Saved data entries:

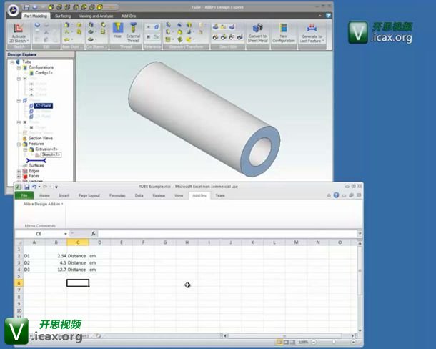Expand the Faces tree node
This screenshot has height=349, width=436.
tap(19, 176)
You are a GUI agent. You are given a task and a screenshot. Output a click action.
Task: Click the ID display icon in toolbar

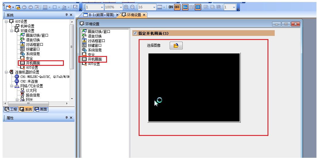pos(198,7)

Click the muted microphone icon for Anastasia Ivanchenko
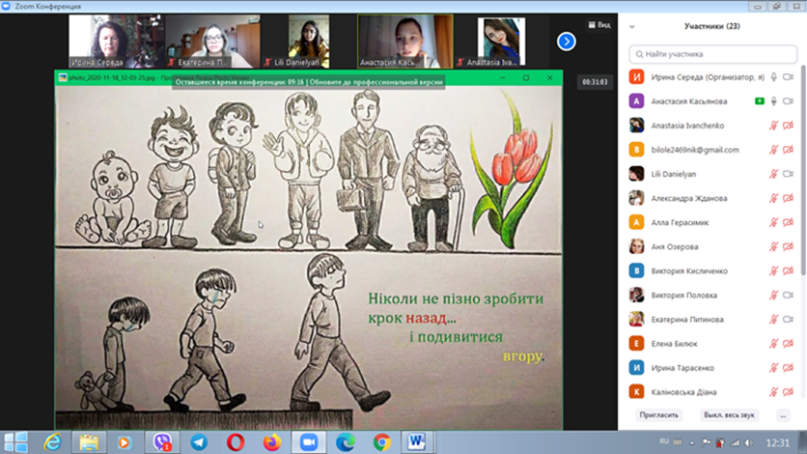point(773,126)
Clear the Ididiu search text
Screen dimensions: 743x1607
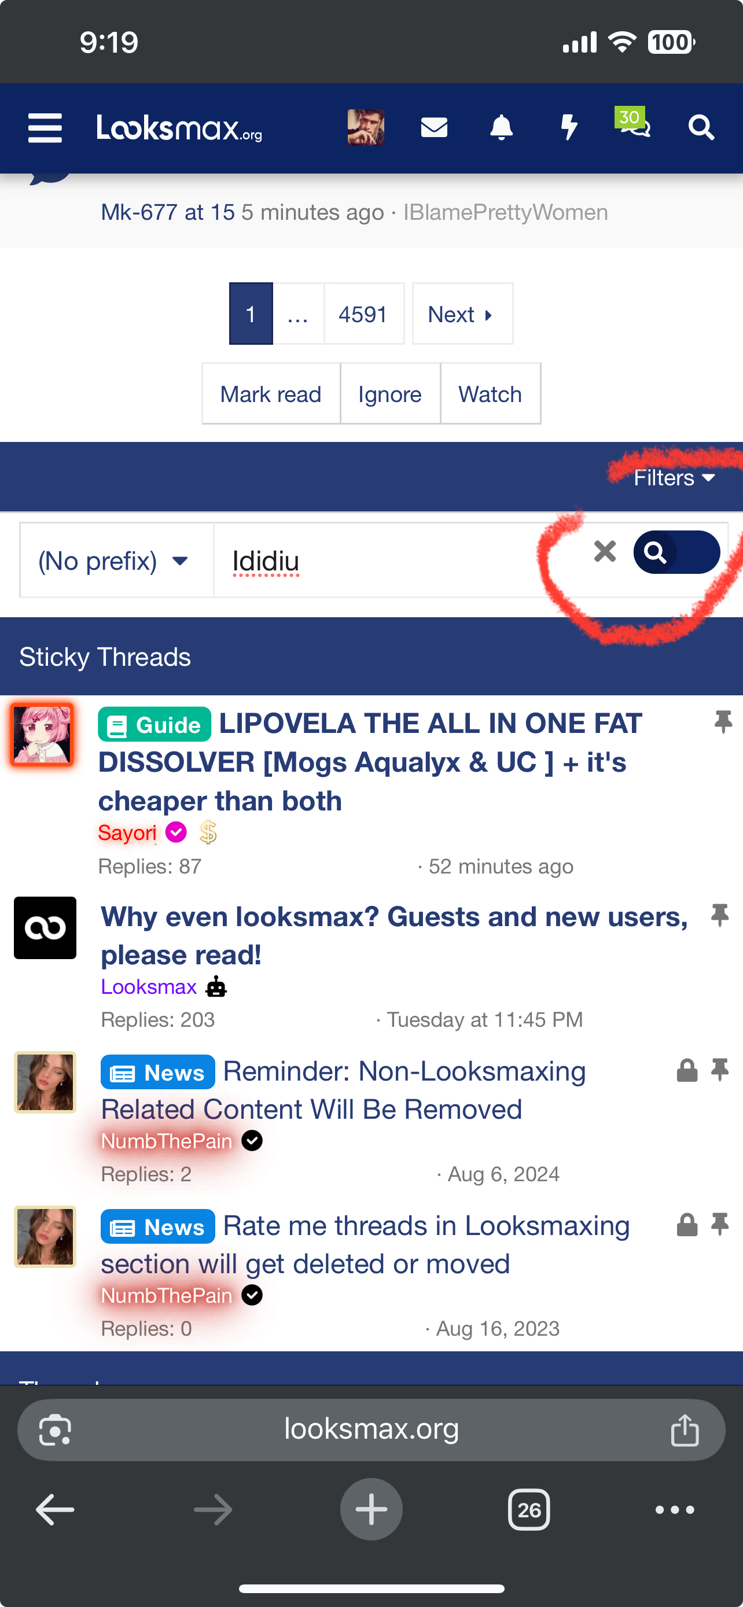(x=605, y=551)
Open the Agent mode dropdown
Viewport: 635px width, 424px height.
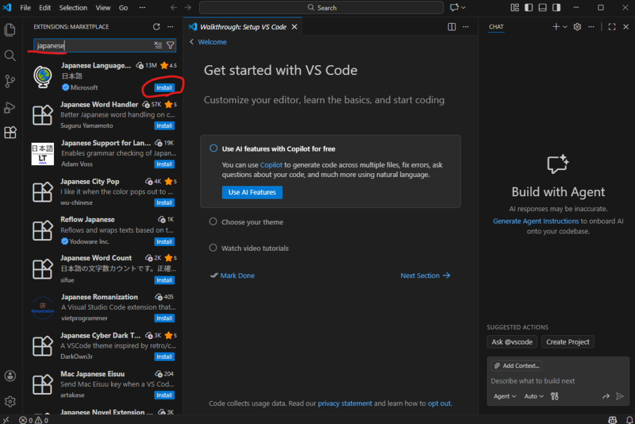[504, 396]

*PROBLEM DESCRIPTION*
The lines to be quoted run from the line containing "Open the Agent mode dropdown" through the end of the entries above, both included; quote them exactly and leave out any pictures.

*EXPECTED OUTPUT*
Open the Agent mode dropdown
Viewport: 635px width, 424px height.
[504, 396]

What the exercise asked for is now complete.